TASK TO CARRY OUT —
Below are some entries. Repeat exactly the lines from the one with "Image resolution: width=1316 pixels, height=919" through the one with "Task: Open Learn", and only those.

[[ SUPPLIED RECORDS open ]]

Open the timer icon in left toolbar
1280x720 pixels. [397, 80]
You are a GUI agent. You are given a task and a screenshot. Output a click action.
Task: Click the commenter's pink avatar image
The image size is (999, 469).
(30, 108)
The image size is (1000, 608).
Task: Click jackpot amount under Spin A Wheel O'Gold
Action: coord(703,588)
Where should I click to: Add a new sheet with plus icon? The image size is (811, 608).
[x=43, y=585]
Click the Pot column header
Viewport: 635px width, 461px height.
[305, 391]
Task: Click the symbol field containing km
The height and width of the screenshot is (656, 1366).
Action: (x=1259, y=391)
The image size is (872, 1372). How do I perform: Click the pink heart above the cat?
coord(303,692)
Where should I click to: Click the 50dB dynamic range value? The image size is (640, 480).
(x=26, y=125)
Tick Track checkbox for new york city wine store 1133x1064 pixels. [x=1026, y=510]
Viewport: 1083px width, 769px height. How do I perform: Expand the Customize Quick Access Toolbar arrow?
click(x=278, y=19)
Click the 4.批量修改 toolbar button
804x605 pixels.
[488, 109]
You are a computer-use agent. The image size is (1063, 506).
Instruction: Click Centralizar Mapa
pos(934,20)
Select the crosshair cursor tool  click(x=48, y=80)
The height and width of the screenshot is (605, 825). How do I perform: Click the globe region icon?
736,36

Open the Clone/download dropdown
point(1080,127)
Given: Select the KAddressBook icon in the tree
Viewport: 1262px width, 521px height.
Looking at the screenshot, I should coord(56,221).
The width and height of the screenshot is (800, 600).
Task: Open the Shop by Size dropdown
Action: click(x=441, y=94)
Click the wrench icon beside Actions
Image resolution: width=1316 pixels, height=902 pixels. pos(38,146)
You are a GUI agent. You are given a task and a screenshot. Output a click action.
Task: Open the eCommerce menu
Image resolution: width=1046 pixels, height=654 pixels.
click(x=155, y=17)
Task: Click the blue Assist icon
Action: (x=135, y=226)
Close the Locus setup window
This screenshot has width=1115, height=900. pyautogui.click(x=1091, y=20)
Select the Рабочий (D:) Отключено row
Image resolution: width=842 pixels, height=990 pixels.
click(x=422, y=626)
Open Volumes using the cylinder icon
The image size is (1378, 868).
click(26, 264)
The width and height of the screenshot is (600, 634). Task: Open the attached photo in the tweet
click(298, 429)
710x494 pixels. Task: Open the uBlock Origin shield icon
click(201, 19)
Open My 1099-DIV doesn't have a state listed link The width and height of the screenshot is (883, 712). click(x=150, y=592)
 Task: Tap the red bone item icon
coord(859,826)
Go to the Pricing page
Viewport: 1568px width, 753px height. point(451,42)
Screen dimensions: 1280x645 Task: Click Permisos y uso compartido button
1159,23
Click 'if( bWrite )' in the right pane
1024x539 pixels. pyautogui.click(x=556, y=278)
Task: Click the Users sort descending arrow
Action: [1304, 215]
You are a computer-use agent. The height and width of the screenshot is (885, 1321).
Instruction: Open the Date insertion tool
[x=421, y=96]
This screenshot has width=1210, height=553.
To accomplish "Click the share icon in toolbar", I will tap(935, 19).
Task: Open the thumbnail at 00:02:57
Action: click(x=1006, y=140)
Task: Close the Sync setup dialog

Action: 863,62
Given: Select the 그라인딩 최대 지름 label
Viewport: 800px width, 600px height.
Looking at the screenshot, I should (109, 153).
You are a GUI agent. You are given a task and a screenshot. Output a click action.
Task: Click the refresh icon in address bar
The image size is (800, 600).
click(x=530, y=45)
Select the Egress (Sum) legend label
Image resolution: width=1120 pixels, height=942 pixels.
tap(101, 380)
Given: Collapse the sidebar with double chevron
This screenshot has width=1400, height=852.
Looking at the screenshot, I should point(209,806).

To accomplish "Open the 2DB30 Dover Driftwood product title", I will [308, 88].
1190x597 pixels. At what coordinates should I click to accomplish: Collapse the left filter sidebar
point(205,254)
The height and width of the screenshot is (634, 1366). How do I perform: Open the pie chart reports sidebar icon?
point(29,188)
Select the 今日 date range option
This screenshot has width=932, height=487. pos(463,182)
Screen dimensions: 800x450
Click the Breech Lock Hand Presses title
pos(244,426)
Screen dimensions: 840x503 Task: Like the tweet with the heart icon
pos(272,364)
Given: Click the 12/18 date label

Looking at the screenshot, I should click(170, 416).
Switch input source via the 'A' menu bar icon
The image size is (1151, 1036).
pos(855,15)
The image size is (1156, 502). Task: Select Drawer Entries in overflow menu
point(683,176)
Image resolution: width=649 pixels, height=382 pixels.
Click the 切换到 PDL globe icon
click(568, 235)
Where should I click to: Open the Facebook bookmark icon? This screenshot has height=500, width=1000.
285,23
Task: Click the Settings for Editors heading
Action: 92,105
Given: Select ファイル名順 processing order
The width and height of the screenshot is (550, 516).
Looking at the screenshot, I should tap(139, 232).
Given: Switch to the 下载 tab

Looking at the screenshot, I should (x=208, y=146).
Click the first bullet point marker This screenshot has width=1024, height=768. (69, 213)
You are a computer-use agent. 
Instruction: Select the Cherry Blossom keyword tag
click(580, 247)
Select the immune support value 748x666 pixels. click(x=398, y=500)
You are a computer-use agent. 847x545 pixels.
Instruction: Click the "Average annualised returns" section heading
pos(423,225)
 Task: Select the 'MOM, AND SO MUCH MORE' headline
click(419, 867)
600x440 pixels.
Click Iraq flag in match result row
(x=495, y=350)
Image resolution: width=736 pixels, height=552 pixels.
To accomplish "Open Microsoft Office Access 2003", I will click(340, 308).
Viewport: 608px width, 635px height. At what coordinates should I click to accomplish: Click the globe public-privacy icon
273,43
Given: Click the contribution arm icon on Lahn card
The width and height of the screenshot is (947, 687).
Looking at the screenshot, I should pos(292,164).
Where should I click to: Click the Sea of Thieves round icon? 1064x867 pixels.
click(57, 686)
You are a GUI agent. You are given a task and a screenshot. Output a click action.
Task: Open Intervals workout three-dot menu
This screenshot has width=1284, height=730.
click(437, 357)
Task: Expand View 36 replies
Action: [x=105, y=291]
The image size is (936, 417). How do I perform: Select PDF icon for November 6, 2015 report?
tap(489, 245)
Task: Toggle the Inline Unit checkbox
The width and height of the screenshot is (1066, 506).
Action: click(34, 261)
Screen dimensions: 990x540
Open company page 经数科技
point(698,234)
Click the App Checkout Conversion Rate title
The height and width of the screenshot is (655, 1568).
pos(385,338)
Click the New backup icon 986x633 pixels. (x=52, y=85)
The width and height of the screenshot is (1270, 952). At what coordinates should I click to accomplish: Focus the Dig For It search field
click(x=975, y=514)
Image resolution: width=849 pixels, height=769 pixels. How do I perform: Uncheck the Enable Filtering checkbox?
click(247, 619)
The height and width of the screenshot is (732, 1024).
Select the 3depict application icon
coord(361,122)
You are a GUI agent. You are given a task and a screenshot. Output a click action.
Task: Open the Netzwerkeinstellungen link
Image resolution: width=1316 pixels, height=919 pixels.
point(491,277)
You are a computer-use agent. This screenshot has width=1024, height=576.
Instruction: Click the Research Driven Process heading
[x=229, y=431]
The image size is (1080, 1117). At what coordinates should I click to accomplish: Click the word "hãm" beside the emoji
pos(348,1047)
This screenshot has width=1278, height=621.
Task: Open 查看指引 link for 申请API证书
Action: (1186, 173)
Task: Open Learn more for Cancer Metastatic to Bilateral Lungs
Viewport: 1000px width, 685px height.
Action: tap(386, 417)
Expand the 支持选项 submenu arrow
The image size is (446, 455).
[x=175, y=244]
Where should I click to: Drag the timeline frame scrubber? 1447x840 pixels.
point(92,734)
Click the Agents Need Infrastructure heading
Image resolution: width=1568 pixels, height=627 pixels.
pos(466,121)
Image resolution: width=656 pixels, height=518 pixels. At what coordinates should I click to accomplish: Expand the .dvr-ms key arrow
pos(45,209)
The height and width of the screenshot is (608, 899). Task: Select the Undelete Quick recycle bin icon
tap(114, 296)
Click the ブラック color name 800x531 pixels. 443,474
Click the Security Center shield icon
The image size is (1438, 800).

[[ SUPPLIED RECORDS closed ]]

FINISHED TASK —
Image resolution: width=1316 pixels, height=919 pixels.
point(491,277)
You are a computer-use agent. This screenshot has width=1024, height=576.
Instruction: Click the Research Driven Process heading
[x=229, y=431]
The image size is (1080, 1117). At what coordinates should I click to accomplish: Click the word "hãm" beside the emoji
pos(348,1047)
This screenshot has width=1278, height=621.
Task: Open 查看指引 link for 申请API证书
Action: (1186, 173)
Task: Open Learn more for Cancer Metastatic to Bilateral Lungs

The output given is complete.